Aim: Swap "Viewport" for "Display" in the listing lines starting with the line with "You are a computer-use" and going on through the line with "Looking at the". Give only those lines again with everything else unchanged, and leave the pictures out.

(Data items)
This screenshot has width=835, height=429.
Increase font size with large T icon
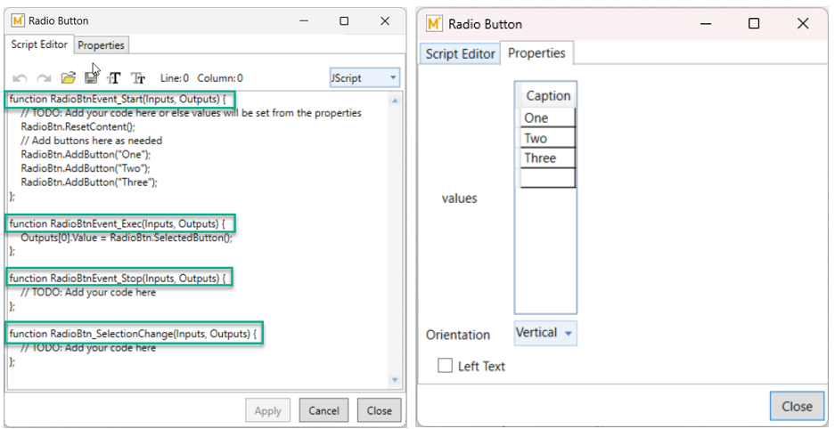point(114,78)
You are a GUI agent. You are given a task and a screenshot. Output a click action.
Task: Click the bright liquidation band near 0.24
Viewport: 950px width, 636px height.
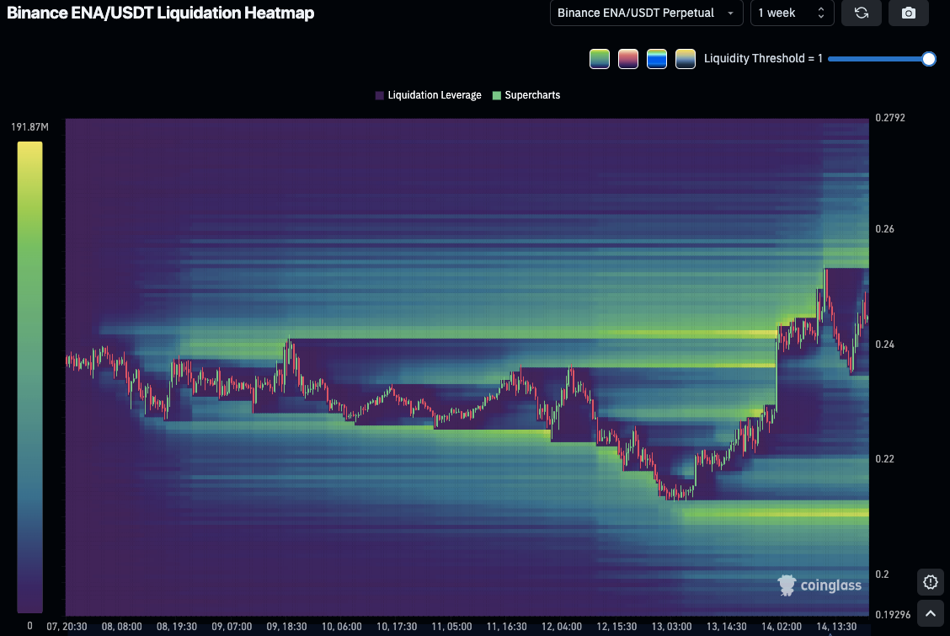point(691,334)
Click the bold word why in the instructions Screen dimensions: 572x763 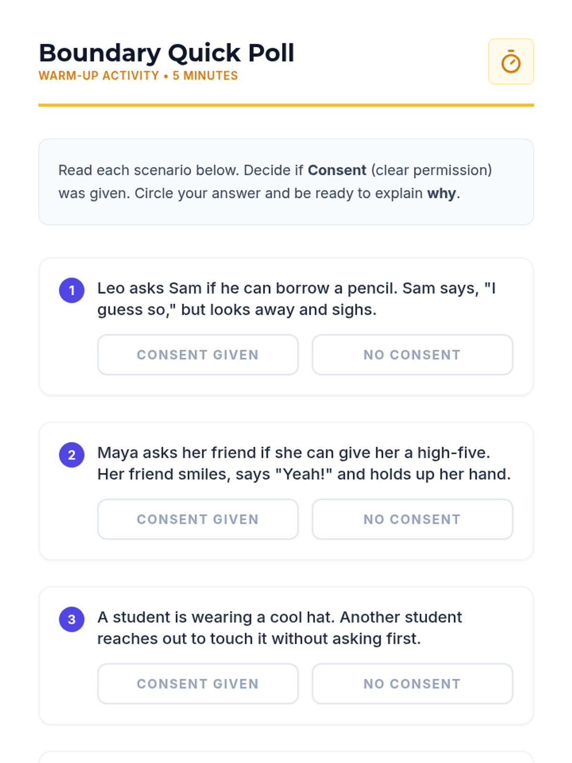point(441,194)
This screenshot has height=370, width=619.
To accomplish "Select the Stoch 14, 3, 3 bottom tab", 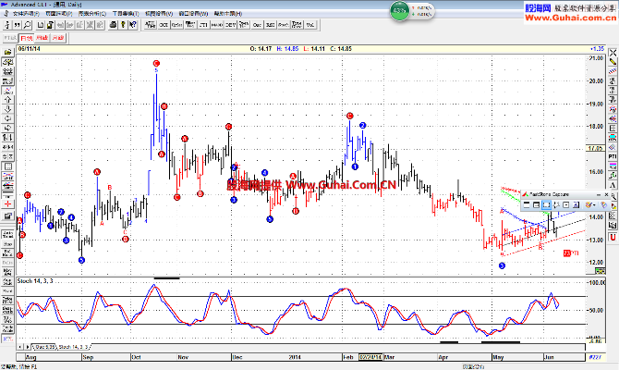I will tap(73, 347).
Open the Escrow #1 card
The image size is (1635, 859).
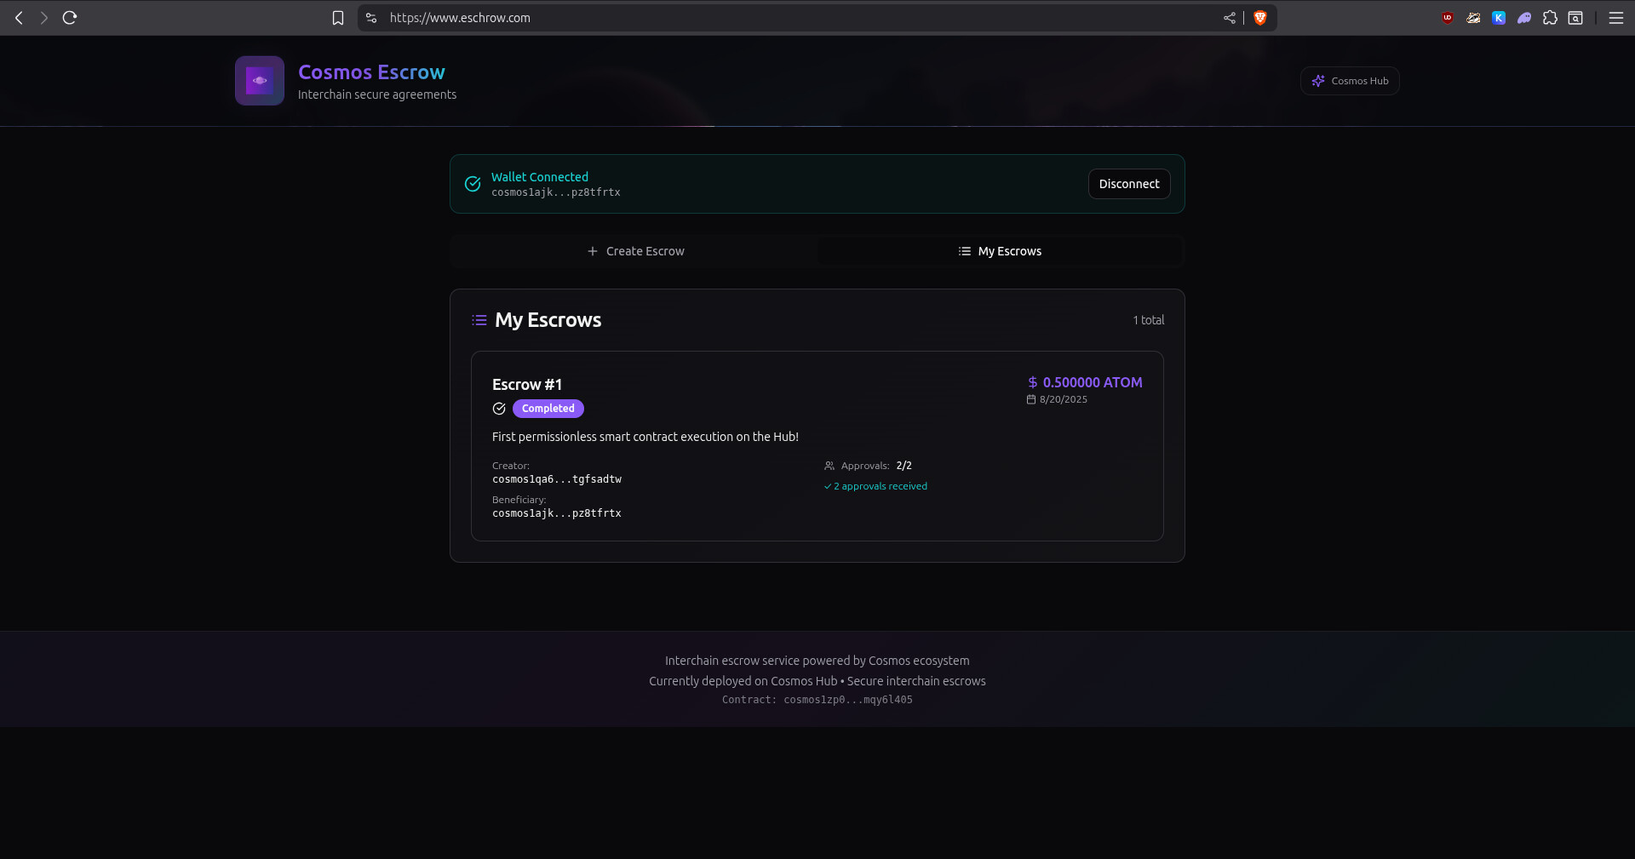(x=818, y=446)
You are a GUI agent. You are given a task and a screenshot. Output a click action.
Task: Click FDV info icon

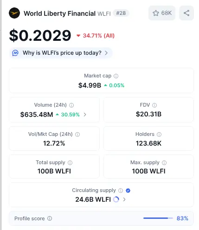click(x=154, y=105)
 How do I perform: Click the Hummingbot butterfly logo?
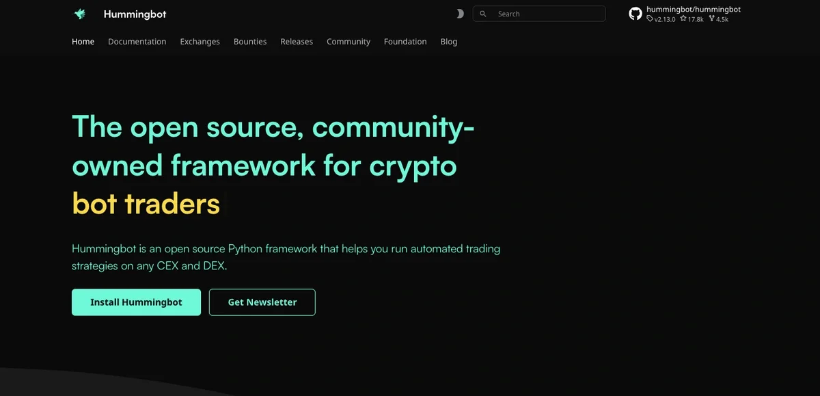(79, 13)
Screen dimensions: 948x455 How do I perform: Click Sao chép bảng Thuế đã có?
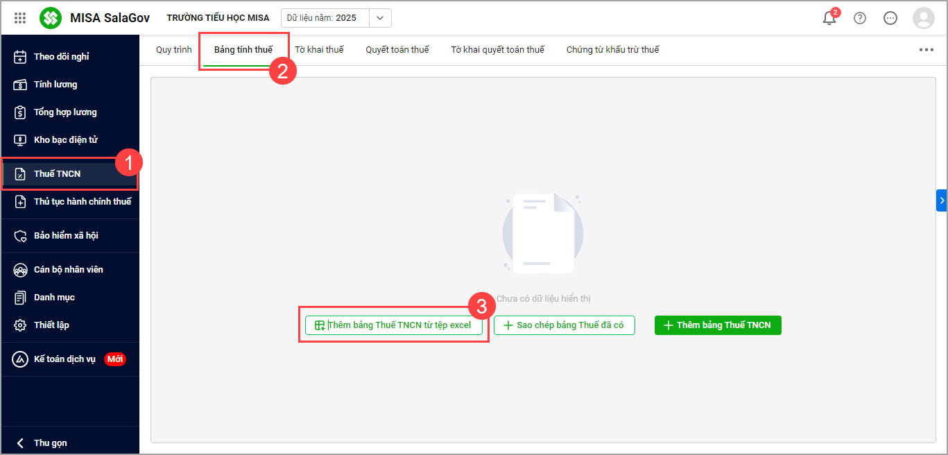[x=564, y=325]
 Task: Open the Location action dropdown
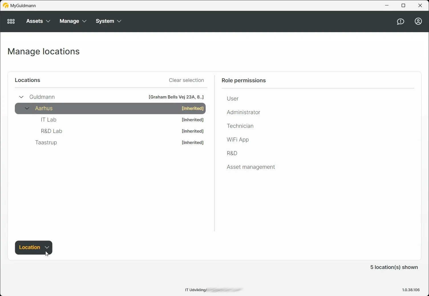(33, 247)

* * *

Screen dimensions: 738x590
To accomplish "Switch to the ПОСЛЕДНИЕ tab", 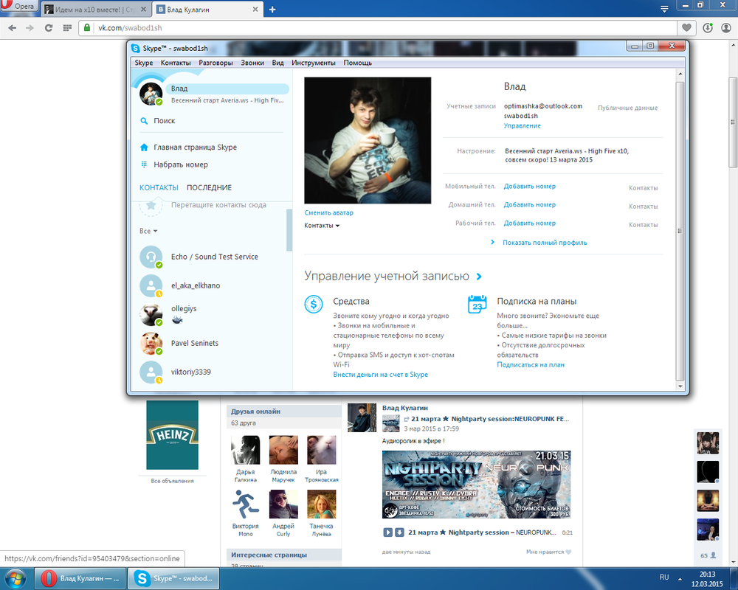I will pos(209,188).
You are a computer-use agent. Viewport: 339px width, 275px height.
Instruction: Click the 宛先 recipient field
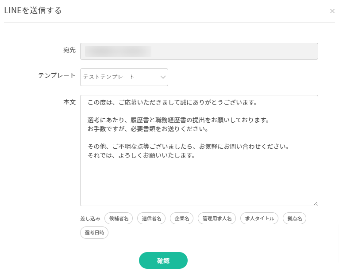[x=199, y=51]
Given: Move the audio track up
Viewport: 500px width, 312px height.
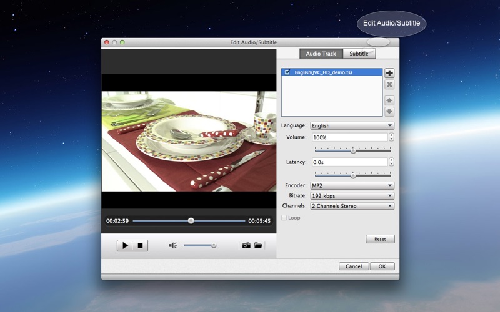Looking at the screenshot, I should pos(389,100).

Worked solution:
You are a computer-use agent. Display: 339px width, 275px height.
Instruction: Click the 宛先 recipient field
[x=199, y=51]
Given: Move the audio track up
Display: 500px width, 312px height.
Looking at the screenshot, I should pos(389,100).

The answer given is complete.